------ Records supplied

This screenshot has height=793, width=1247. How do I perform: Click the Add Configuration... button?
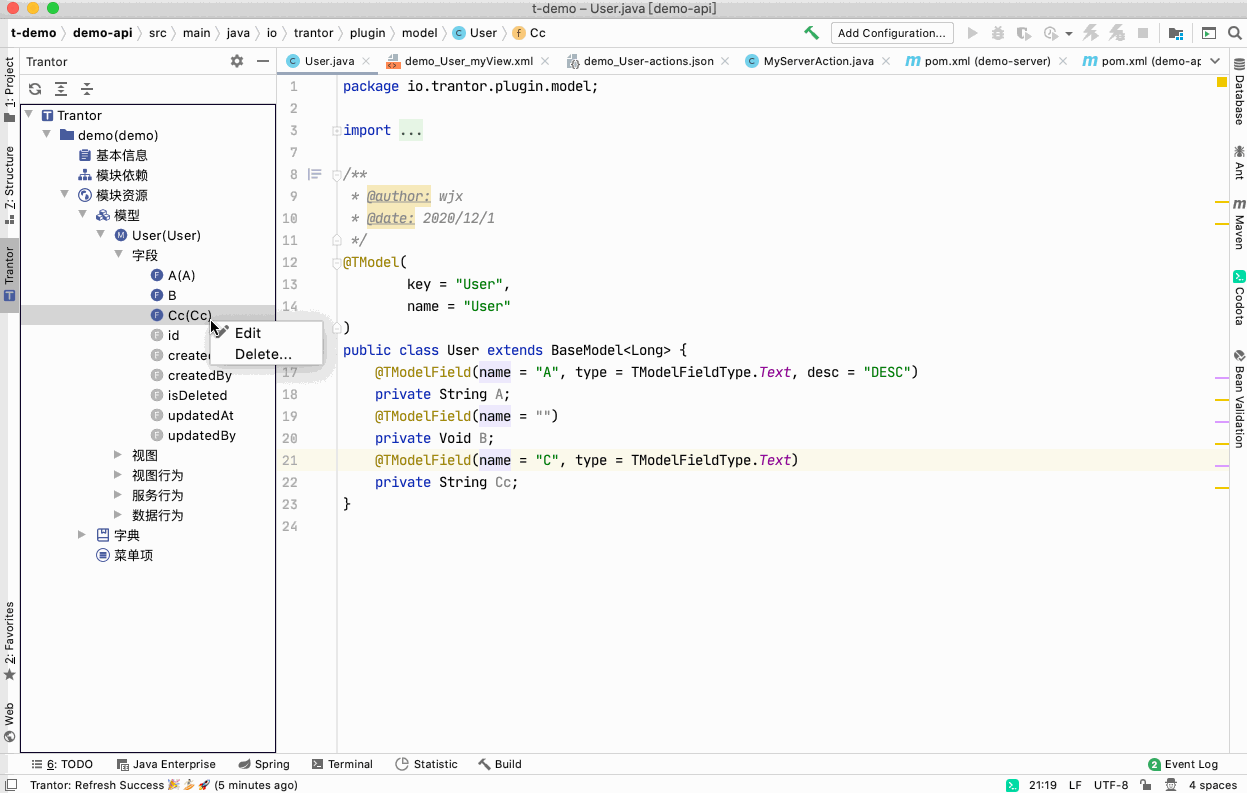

------------
------ Records supplied

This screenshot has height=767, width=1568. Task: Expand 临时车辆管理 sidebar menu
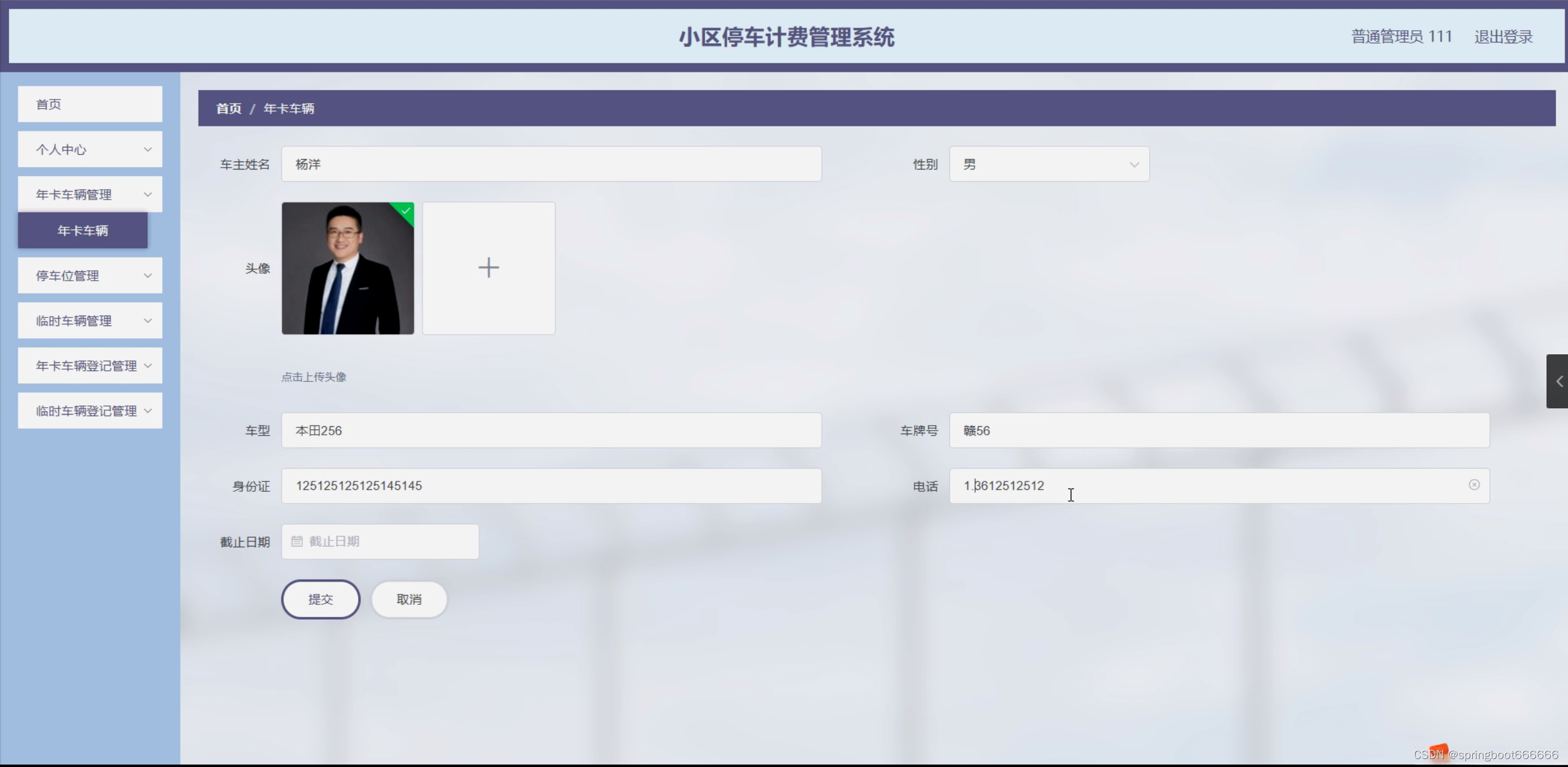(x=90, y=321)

------------
------ Records supplied

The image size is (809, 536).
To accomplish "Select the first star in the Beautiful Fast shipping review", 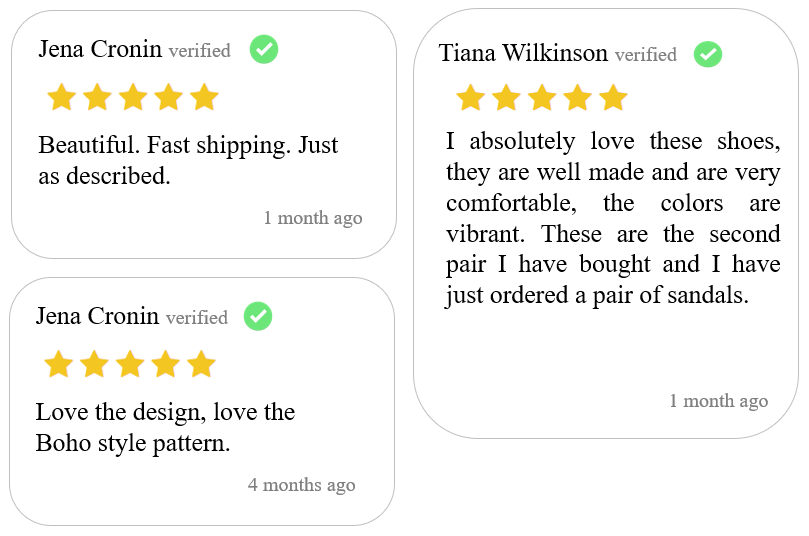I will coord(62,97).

------------

Stated task: Reproduce the material starting at the line containing "This screenshot has height=767, width=1568." and ending at the line containing "(x=90, y=321)", with "sidebar menu" renamed to "side navigation menu" and everything else left as is. Omit the pictures from your output.

Correct output:
This screenshot has height=767, width=1568. Task: Expand 临时车辆管理 side navigation menu
(x=90, y=321)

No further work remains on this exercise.